The project to articulate a framework for augmenting human intellect was funded by both The Air Force Office of Scientific Research and SRI. The little bit of money from the Air Force let me finally sit down and start writing a description of a new paradigm and form the Augmentation framework. We wrote a proposal about how to start bootstrapping and building a system to help us develop our own thinking and support our own projects. Eventually, it became the first Hypertext system and the first collaborative support system.

The title of the paper was, “Augmenting the Human Intellect: A Conceptual Framework.” It was an attempt to create systems that provide intellectual support. Through the generations, humans have invented all kinds of tools and methods to support intellectual work. We have entire augmentation systems already. Improving the systems we have for supporting intellectual work really deserves explicit cultivation. I tried to outline the ways the new computer system could help us augment our natural abilities. Imagine how important it would be. I see it as analogous to the way a shovel augments small digging projects, while the bulldozer really augments our ability for big projects.

I attempted to explain that you could learn to use computer-supported tools to help develop and improve existing computer tools. I wrote an initial summary report of a project taking a new and systematic approach to improving the intellectual effectiveness of the individual human being. A detailed conceptual framework explores the nature of the system. The system is composed of the individual, and the tools, concepts, and methods that match his basic capabilities to solve problems. One of the tools that shows the greatest immediate promise is the computer, when it can be harnessed for direct on-line assistance, integrated with new concepts and methods.

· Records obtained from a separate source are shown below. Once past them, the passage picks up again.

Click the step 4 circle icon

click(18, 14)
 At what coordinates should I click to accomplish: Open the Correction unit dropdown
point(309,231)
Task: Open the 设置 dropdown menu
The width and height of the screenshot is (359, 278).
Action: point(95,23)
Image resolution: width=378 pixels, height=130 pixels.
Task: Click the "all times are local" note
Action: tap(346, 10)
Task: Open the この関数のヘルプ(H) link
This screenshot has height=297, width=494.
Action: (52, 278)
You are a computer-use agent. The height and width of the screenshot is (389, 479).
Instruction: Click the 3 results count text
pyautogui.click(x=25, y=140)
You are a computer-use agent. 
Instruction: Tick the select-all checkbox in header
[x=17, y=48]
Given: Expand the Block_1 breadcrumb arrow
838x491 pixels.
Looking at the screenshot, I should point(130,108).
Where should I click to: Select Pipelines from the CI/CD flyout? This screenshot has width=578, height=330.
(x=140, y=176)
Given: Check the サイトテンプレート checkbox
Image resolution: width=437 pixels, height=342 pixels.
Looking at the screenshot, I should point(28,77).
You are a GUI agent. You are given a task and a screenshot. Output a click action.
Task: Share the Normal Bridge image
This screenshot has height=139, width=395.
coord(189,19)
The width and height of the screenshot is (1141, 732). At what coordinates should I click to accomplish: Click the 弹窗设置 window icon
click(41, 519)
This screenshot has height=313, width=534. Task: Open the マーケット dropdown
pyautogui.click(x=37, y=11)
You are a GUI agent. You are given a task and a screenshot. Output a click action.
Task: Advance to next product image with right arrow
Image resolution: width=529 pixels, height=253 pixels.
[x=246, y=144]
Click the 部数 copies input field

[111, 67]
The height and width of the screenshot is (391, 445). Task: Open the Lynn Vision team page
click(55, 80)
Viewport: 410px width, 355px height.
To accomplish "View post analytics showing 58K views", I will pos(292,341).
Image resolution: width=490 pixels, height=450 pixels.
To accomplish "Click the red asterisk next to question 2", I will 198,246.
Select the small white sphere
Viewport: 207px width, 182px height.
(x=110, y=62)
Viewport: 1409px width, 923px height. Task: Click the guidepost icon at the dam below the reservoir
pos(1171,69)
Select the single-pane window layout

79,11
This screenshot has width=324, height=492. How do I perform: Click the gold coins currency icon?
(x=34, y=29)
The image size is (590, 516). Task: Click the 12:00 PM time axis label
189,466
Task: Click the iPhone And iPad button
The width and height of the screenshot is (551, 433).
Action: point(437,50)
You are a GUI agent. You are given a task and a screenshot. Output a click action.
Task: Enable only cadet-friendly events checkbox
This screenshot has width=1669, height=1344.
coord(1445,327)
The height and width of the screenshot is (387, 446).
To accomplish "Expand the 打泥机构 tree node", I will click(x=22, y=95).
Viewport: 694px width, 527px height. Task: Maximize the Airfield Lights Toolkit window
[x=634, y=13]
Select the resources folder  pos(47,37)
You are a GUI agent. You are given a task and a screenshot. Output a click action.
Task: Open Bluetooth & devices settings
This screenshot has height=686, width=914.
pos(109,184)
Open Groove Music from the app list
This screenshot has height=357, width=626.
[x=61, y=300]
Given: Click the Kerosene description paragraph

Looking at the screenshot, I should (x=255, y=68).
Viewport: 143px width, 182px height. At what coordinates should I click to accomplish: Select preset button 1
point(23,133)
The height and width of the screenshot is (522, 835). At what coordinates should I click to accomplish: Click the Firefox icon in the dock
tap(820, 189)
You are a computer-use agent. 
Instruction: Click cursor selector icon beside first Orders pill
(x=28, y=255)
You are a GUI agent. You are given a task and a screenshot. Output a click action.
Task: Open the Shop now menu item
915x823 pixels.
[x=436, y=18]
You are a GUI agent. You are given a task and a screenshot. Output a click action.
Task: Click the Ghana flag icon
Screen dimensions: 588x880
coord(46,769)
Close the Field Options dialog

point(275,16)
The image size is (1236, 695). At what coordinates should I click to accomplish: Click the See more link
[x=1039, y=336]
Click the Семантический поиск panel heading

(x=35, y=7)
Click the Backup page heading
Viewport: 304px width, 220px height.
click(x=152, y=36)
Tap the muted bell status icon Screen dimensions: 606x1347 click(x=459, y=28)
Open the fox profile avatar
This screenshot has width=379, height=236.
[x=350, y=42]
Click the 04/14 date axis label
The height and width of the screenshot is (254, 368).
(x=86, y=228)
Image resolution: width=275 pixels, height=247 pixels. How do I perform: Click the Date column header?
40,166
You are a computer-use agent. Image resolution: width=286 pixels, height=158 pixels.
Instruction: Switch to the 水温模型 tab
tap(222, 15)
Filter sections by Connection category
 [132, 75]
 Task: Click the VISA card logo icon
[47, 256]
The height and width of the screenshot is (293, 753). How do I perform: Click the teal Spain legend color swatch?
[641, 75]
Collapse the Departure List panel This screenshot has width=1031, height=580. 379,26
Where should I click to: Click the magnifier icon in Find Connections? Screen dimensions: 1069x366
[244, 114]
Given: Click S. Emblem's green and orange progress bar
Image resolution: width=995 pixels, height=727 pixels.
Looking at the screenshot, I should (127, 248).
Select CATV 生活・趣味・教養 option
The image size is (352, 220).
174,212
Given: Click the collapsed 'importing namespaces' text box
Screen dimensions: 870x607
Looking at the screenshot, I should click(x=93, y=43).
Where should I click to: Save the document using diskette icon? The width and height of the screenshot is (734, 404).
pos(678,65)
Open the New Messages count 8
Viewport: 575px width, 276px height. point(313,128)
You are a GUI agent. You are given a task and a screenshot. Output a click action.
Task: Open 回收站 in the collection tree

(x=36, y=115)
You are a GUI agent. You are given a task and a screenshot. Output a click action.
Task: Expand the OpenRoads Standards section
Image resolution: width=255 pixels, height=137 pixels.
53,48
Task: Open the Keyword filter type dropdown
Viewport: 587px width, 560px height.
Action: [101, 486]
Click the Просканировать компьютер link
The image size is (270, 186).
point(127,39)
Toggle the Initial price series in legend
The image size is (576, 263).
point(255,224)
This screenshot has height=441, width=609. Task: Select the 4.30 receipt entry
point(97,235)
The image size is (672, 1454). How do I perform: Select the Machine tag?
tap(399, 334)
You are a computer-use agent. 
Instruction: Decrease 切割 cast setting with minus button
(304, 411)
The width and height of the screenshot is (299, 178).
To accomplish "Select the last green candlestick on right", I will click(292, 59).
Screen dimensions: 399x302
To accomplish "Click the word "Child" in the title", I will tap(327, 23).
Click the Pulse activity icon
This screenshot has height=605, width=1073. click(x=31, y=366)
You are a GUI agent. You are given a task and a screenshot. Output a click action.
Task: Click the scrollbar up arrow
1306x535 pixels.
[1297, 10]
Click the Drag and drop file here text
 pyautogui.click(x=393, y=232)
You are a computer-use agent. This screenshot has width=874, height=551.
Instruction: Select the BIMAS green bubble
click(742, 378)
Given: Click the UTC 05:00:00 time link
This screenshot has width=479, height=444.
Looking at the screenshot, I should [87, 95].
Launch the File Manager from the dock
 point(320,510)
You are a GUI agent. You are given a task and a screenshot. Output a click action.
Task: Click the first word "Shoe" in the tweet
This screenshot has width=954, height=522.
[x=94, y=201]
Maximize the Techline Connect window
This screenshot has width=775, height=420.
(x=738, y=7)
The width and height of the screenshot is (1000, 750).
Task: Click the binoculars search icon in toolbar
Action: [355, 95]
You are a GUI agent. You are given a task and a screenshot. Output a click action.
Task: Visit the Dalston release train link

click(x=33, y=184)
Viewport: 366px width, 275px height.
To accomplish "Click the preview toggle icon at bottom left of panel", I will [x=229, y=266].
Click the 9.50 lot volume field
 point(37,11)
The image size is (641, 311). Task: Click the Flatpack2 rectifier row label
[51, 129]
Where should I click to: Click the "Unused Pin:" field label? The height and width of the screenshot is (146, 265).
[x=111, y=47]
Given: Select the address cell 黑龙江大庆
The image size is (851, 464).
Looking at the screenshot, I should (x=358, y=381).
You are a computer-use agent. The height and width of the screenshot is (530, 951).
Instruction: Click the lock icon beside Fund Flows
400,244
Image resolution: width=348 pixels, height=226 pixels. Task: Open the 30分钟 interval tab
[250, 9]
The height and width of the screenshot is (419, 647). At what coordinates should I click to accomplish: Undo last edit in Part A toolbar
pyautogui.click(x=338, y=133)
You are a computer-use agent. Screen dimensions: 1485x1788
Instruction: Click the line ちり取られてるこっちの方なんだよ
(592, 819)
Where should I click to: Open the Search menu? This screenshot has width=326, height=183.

I published the paper in 1962 when J. C. R. Licklider came to the Information Processing Technologies Office of ARPA [Advance Research Projects Agency]. I was, figuratively speaking, standing at the door of ARPA with the Conceptual Framework report and a proposal. How could he in reasonable consistency turn this down, even if it was way out there in Menlo Park? In those days, many in Washington believed there were no decent programmers in the Palo Alto area.

My colleagues at SRI thought I was crazy. To them, hearing about people using computers to communicate through a network to collaborate was crazy talk. They laughed at me when I talked about word processing. “Using computers for writing. Ha! Why would we need that? We have secretaries that do our typing for us.”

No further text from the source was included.